# URGENT PLS: forgot to put my passport with my uk visa application



## oloridee (Mar 23, 2011)

Good day people,
i am currently in the uk,i just sent in my post study work visa in the post today at about 16:52, the post office had closed before i realised i had not send in my passport with the application (how stupid? i know).
i have called the post office but they said the post had gone. the man i spoke to at the post office said the home office will write to request for my passport, is this true? should i fax/email/ a letter to the home office to explain the situation or what can i do please help.
thank you for your time.
dee.


----------



## fennie56 (Jan 25, 2011)

They are more likely to simply reject the application and send it all back. Wouldn't try to contact them... Just wait


----------



## Vegasgirl94 (Feb 12, 2011)

oloridee said:


> Good day people,
> i am currently in the uk,i just sent in my post study work visa in the post today at about 16:52, the post office had closed before i realised i had not send in my passport with the application (how stupid? i know).
> i have called the post office but they said the post had gone. the man i spoke to at the post office said the home office will write to request for my passport, is this true? should i fax/email/ a letter to the home office to explain the situation or what can i do please help.
> thank you for your time.
> dee.


Hey! Well good news is I think you will be ok. I accidentally did not sent my passport in either. I didn't know I needed to send the actual passport in, I just sent a copy of it. They sent back everything I mailed to them initially along with a letter saying to submit my passport and a $12 money order (which I also did not know about) along with the letter and everything they sent back. So I sent it all back the next day with the letter and I received my visa in 3 weeks. So, no worries. Hopefully that is protocol.

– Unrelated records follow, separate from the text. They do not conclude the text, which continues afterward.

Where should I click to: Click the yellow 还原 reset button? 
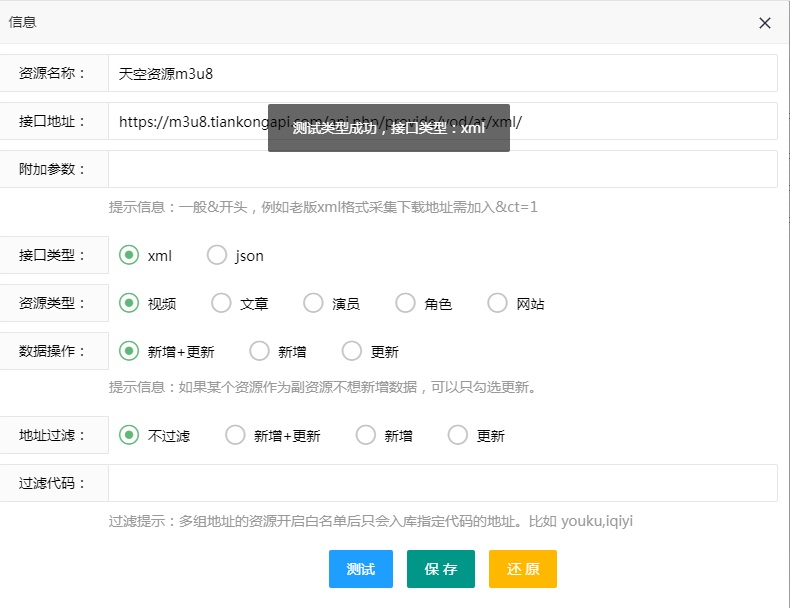pyautogui.click(x=522, y=569)
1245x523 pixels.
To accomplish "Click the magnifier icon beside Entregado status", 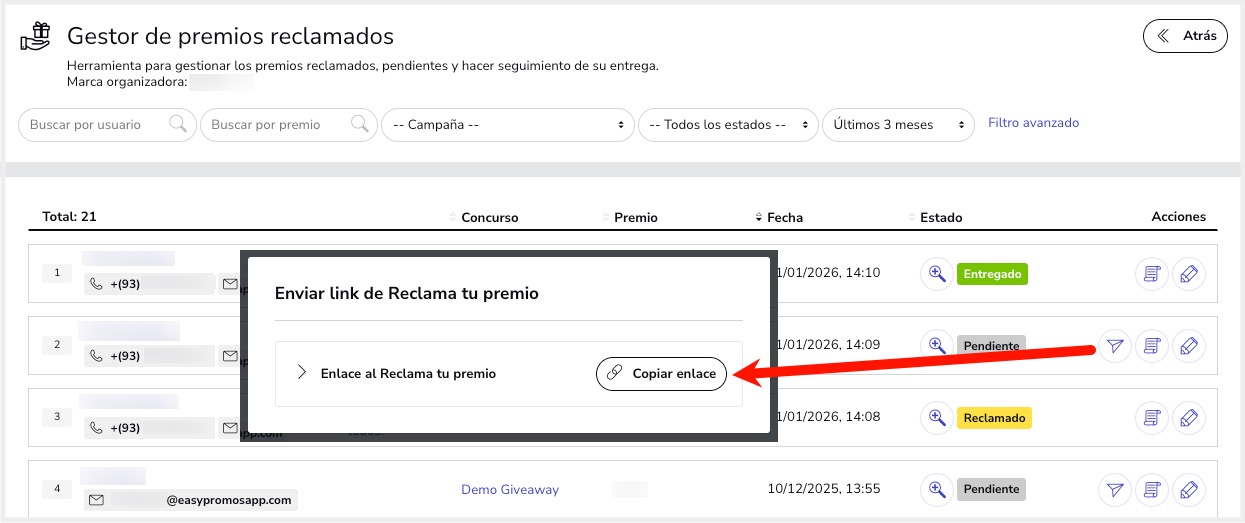I will point(936,273).
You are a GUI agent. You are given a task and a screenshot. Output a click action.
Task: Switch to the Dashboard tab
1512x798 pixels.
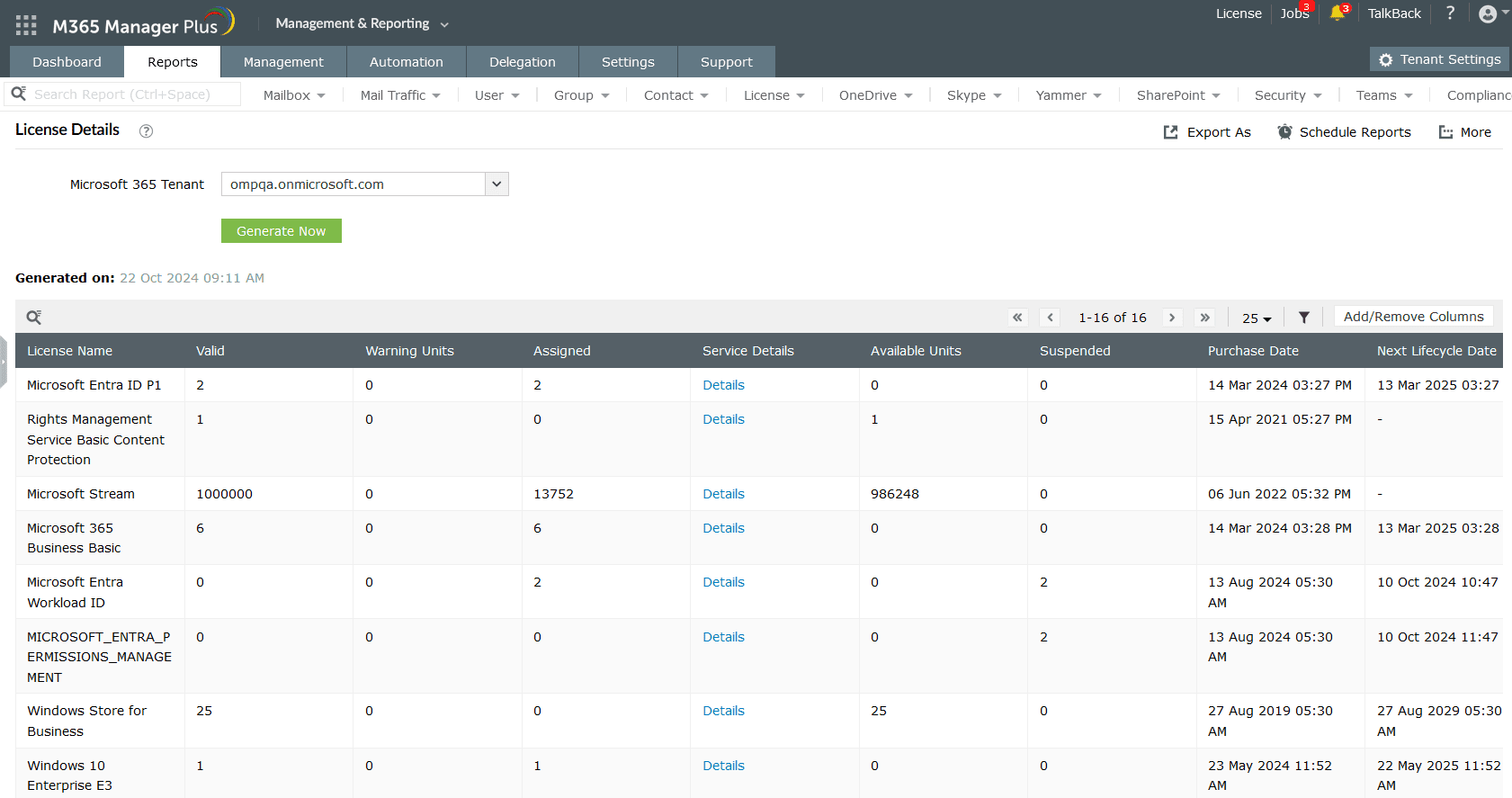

Sent from my iPad using ExpatForum


----------



## hjy1982 (Jan 30, 2012)

Just adding my experience here. I realised that I forgot to put my passport minutes after I handed it in at a post office, but the package was gone already when I returned there. So I called the UK Border Agency the next working day. An officer told me that I should just wait till the Home Office contacts me, HO would either 1) instruct me to send my passport or 2) send back the application package & instruct me to re-submit it soon. Although my visa will be expired by the time HO contacts me, the officer said it won't be a problem as I have already submitted the application in time. So I'm currently waiting a letter from the Home Office, hopefully it won't take long...


----------



## PhillyChic (Jan 28, 2012)

Hhjy1982 I'm in the same situation, we forgot to include my passport and VISA photo with the packave. Did you end up being instructed to send your passport or to resend the application? And did you have to pay again? I hope so much that we don't have to pay again.


----------